Spotify spent millions on lobbying around various bills. One of them I looked up was related to AI fraud. It doesn’t say WHAT their stance was or WHY the company was interested in this bill (Bill H.R. 6943), only that they paid a lobbyist to represent them to House Representatives involved with the bill. That could be anything from swaying opinion and therefore votes to helping representatives craft bill language.
Anything that causes you to immediately react - stop - breathe - look for more information.
Data from Apps
Circling back to the original graphic, what other sources does it have? An app built to help folks make smarter options focused around BDS (Boycott, Divest, Sanction) called “No Thanks.”
So, I followed up on that app, and it seems to have some issues with user vetting of data, and possible data integrity problems since it appears the app maintains its own data?

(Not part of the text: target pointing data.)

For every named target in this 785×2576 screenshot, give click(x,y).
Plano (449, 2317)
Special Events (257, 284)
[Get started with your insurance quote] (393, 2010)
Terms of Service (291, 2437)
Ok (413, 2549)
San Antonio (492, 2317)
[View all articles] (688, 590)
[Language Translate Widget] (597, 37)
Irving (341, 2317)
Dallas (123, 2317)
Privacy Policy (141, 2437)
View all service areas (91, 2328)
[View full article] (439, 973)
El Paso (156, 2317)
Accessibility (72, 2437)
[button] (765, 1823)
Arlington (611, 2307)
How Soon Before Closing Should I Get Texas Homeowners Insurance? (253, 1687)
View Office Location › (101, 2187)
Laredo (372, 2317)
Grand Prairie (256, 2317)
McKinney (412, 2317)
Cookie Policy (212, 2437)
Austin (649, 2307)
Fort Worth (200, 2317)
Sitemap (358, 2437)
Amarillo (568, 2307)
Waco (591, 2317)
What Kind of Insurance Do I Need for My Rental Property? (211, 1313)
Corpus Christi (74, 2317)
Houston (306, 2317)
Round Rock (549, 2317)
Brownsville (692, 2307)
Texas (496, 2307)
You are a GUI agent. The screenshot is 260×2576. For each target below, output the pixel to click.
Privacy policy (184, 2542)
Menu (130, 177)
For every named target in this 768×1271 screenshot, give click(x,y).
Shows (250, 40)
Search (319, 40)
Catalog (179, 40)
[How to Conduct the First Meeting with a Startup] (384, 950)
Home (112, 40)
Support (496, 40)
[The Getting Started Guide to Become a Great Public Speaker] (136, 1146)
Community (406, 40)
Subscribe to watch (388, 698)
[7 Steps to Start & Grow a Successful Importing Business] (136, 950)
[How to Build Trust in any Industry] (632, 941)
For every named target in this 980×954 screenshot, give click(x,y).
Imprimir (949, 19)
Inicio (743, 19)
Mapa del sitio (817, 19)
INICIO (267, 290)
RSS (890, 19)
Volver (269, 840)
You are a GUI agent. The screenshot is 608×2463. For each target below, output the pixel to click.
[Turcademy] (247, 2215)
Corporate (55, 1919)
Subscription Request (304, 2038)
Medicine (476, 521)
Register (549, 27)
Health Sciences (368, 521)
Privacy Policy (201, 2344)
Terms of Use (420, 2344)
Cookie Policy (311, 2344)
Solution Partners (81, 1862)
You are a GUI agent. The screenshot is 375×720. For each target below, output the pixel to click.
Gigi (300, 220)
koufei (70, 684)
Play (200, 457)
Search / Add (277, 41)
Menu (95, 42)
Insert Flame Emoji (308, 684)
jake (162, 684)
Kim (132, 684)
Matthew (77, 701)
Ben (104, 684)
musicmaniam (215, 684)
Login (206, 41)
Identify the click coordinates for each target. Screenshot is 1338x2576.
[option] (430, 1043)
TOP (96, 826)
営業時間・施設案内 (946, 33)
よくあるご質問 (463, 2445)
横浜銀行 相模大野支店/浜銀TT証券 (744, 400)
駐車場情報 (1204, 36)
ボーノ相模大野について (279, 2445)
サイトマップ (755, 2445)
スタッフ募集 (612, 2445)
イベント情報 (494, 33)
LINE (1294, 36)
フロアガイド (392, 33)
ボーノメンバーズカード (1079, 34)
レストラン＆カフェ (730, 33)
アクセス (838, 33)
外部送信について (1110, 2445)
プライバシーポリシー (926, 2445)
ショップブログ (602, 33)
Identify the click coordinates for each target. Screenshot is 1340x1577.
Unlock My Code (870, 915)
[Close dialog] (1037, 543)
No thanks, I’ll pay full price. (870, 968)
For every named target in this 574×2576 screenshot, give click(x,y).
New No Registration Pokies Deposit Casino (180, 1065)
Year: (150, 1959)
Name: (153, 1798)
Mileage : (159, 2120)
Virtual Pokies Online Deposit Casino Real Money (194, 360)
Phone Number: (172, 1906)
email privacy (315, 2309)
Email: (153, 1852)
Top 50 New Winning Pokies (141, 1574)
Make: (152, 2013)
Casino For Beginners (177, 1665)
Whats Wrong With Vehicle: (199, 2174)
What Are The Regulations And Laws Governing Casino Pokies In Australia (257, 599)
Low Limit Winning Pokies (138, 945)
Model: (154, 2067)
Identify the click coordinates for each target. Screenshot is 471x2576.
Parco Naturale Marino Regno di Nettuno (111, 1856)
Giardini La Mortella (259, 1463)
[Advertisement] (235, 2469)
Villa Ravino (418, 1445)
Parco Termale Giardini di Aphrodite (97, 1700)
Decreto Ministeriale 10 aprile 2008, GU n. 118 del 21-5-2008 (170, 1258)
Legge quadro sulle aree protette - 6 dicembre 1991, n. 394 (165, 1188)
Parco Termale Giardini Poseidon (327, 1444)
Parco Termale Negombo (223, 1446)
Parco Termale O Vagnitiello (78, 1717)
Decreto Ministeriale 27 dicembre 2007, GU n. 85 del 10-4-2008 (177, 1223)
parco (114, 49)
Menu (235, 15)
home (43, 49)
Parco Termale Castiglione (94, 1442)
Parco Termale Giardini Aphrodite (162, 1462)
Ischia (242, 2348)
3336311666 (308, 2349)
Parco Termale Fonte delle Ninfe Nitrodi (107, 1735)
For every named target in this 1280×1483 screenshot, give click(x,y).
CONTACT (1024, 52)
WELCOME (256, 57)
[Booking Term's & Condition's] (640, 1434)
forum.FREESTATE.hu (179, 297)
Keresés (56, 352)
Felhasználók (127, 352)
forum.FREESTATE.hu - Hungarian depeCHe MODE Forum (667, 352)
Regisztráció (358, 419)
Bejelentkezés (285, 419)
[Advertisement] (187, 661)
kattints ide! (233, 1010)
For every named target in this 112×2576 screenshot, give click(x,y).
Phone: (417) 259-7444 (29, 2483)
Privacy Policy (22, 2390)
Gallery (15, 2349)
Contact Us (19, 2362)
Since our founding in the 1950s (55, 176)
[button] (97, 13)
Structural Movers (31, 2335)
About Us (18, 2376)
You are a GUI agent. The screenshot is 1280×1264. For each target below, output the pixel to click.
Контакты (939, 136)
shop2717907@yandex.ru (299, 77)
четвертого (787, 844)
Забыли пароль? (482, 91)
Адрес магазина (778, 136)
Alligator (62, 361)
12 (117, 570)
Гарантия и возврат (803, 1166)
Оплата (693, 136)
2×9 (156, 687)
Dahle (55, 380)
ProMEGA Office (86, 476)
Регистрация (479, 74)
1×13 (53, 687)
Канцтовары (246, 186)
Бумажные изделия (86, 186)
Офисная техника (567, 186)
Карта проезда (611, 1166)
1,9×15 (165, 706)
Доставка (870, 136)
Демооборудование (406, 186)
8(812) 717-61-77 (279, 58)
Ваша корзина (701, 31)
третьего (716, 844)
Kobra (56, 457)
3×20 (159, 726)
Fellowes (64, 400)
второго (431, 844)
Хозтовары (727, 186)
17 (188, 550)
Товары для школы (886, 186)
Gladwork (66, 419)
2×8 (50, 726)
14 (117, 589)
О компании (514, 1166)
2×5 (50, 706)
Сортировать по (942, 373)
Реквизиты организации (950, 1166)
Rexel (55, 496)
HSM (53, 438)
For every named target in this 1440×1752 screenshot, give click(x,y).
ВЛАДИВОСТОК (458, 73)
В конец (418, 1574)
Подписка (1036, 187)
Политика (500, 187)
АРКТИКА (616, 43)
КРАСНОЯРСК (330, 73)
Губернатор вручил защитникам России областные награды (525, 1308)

It’s not clear what sources its deriving data from other than users. If that’s the case, then the data is the equivalent of a rating or a review on Yelp, GoodReads, or any other user driven application. It’s subjective, and prone to inaccuracies.
Graphic Accuracy
Given that only one source actually has accessible data, I’m inclined to very much question the accuracy of the graphic. Could it still have valuable information? Or be accurate? Sure, but I can’t verify it.
Anyone playing around on the internet (honestly, we should have more education on trusted sources and accuracy in general) should take a moment to question what they are seeing/reading/hearing and check for other sources. Especially around data presented in a format that is meant to drive an action. Or data or information presented by a particular state or public actor that can’t be referenced or double checked via other sources.
Anything that causes you to immediately react - stop - breathe - look for more information. Look for raw data. Look for multiple trusted sources. Whether that’s related to something personal, or even business data, take a moment and verify what you’re seeing is accurate, verifiable, and based in reality. Your brain and your databases will definitely benefit from your cautious pause before proceeding.





This is such an eye-opening post, thank you. I don't use any music streaming app, but your guidelines apply to all kinds of consumer stuff that I might purchase.